Exercise instructions:
When the material ends, stop; until then, set down every line exactly.

Data shown:
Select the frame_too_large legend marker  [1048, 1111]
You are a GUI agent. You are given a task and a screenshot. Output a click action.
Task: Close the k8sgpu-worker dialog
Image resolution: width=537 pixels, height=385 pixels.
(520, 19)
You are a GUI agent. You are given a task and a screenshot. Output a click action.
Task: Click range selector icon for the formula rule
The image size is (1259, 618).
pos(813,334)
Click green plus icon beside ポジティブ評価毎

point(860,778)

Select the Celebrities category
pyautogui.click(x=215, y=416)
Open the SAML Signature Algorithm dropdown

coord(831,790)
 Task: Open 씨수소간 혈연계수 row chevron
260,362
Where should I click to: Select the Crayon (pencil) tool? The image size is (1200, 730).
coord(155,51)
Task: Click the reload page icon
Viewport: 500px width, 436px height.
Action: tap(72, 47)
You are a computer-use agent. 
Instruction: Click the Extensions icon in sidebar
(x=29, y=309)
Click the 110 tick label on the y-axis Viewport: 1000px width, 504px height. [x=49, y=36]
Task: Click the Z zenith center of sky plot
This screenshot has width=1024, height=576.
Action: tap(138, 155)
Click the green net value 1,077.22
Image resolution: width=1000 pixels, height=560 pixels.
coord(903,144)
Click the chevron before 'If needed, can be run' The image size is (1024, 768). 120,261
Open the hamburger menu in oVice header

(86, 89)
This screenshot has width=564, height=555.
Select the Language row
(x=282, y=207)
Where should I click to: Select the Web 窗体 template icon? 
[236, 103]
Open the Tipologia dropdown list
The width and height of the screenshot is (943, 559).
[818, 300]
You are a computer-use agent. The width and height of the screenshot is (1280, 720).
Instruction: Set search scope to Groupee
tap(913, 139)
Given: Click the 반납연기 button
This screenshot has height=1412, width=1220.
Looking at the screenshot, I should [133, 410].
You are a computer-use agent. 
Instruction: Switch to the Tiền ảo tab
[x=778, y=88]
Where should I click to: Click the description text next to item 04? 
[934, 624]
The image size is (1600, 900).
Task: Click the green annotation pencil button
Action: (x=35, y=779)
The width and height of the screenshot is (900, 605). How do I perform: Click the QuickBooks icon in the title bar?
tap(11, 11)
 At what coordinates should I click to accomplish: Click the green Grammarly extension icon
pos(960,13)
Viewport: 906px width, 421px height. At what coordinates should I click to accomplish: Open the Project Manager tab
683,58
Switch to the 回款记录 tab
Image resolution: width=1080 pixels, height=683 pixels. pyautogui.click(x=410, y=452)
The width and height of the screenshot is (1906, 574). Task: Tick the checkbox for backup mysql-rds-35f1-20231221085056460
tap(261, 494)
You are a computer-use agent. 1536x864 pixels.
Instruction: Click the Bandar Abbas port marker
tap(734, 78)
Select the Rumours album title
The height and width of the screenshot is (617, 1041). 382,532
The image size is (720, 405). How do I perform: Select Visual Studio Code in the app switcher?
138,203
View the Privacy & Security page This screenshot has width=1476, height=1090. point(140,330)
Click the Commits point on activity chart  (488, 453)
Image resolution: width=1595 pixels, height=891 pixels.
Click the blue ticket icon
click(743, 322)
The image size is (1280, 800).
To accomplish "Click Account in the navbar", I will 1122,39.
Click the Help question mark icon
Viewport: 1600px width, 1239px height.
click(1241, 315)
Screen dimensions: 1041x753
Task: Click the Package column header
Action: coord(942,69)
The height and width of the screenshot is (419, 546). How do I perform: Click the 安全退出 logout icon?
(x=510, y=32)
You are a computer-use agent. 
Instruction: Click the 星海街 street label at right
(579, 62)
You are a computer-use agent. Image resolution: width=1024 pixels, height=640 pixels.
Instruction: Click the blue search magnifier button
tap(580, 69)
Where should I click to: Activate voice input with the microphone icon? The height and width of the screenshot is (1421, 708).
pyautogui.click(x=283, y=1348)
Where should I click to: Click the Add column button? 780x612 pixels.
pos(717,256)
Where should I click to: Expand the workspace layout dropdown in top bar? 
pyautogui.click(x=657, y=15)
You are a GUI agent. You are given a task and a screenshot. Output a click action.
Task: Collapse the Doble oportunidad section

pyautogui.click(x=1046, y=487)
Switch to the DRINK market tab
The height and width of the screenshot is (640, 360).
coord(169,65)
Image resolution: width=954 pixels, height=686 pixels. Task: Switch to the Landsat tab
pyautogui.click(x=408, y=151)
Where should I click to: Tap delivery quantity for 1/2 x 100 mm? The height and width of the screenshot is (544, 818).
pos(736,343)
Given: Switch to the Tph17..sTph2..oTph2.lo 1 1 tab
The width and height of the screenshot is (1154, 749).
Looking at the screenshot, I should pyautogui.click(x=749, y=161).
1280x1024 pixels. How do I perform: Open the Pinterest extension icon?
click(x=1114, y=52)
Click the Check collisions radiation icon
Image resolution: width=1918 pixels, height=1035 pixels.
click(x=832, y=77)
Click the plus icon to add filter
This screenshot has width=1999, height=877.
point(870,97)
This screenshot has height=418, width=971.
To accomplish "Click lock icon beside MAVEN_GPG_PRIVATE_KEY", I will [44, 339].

Task solution:
Select the frame_too_large legend marker  [1048, 1111]
You are a GUI agent. You are given a task and a screenshot. Output a click action.
Task: Close the k8sgpu-worker dialog
Image resolution: width=537 pixels, height=385 pixels.
(520, 19)
You are a GUI agent. You are given a task and a screenshot. Output a click action.
Task: Click range selector icon for the formula rule
The image size is (1259, 618).
pos(813,334)
Click green plus icon beside ポジティブ評価毎

point(860,778)

Select the Celebrities category
pyautogui.click(x=215, y=416)
Open the SAML Signature Algorithm dropdown

coord(831,790)
 Task: Open 씨수소간 혈연계수 row chevron
260,362
Where should I click to: Select the Crayon (pencil) tool? The image size is (1200, 730).
coord(155,51)
Task: Click the reload page icon
Viewport: 500px width, 436px height.
Action: tap(72, 47)
You are a computer-use agent. 
Instruction: Click the Extensions icon in sidebar
(x=29, y=309)
Click the 110 tick label on the y-axis Viewport: 1000px width, 504px height. [x=49, y=36]
Task: Click the Z zenith center of sky plot
This screenshot has width=1024, height=576.
Action: tap(138, 155)
Click the green net value 1,077.22
Image resolution: width=1000 pixels, height=560 pixels.
coord(903,144)
Click the chevron before 'If needed, can be run' The image size is (1024, 768). 120,261
Open the hamburger menu in oVice header

(86, 89)
This screenshot has width=564, height=555.
Select the Language row
(x=282, y=207)
Where should I click to: Select the Web 窗体 template icon? 
[236, 103]
Open the Tipologia dropdown list
The width and height of the screenshot is (943, 559).
[818, 300]
You are a computer-use agent. The width and height of the screenshot is (1280, 720).
Instruction: Set search scope to Groupee
tap(913, 139)
Given: Click the 반납연기 button
This screenshot has height=1412, width=1220.
Looking at the screenshot, I should [133, 410].
You are a computer-use agent. 
Instruction: Switch to the Tiền ảo tab
[x=778, y=88]
Where should I click to: Click the description text next to item 04? 
[934, 624]
The image size is (1600, 900).
Task: Click the green annotation pencil button
Action: (x=35, y=779)
The width and height of the screenshot is (900, 605). How do I perform: Click the QuickBooks icon in the title bar?
tap(11, 11)
 At what coordinates should I click to accomplish: Click the green Grammarly extension icon
pos(960,13)
Viewport: 906px width, 421px height. At what coordinates should I click to accomplish: Open the Project Manager tab
683,58
Switch to the 回款记录 tab
Image resolution: width=1080 pixels, height=683 pixels. pyautogui.click(x=410, y=452)
The width and height of the screenshot is (1906, 574). Task: Tick the checkbox for backup mysql-rds-35f1-20231221085056460
tap(261, 494)
You are a computer-use agent. 1536x864 pixels.
Instruction: Click the Bandar Abbas port marker
tap(734, 78)
Select the Rumours album title
The height and width of the screenshot is (617, 1041). 382,532
The image size is (720, 405). How do I perform: Select Visual Studio Code in the app switcher?
138,203
View the Privacy & Security page This screenshot has width=1476, height=1090. point(140,330)
Click the Commits point on activity chart  (488, 453)
Image resolution: width=1595 pixels, height=891 pixels.
Click the blue ticket icon
click(743, 322)
The image size is (1280, 800).
To accomplish "Click Account in the navbar", I will 1122,39.
Click the Help question mark icon
Viewport: 1600px width, 1239px height.
click(1241, 315)
Screen dimensions: 1041x753
Task: Click the Package column header
Action: coord(942,69)
The height and width of the screenshot is (419, 546). How do I perform: Click the 安全退出 logout icon?
(x=510, y=32)
You are a computer-use agent. 
Instruction: Click the 星海街 street label at right
(579, 62)
You are a computer-use agent. Image resolution: width=1024 pixels, height=640 pixels.
Instruction: Click the blue search magnifier button
tap(580, 69)
Where should I click to: Activate voice input with the microphone icon? The height and width of the screenshot is (1421, 708).
pyautogui.click(x=283, y=1348)
Where should I click to: Click the Add column button? 780x612 pixels.
pos(717,256)
Where should I click to: Expand the workspace layout dropdown in top bar? 
pyautogui.click(x=657, y=15)
You are a GUI agent. You are given a task and a screenshot. Output a click action.
Task: Collapse the Doble oportunidad section

pyautogui.click(x=1046, y=487)
Switch to the DRINK market tab
The height and width of the screenshot is (640, 360).
coord(169,65)
Image resolution: width=954 pixels, height=686 pixels. Task: Switch to the Landsat tab
pyautogui.click(x=408, y=151)
Where should I click to: Tap delivery quantity for 1/2 x 100 mm? The height and width of the screenshot is (544, 818).
pos(736,343)
Given: Switch to the Tph17..sTph2..oTph2.lo 1 1 tab
The width and height of the screenshot is (1154, 749).
Looking at the screenshot, I should pyautogui.click(x=749, y=161).
1280x1024 pixels. How do I perform: Open the Pinterest extension icon?
click(x=1114, y=52)
Click the Check collisions radiation icon
Image resolution: width=1918 pixels, height=1035 pixels.
click(x=832, y=77)
Click the plus icon to add filter
This screenshot has width=1999, height=877.
point(870,97)
This screenshot has height=418, width=971.
To accomplish "Click lock icon beside MAVEN_GPG_PRIVATE_KEY", I will [44, 339].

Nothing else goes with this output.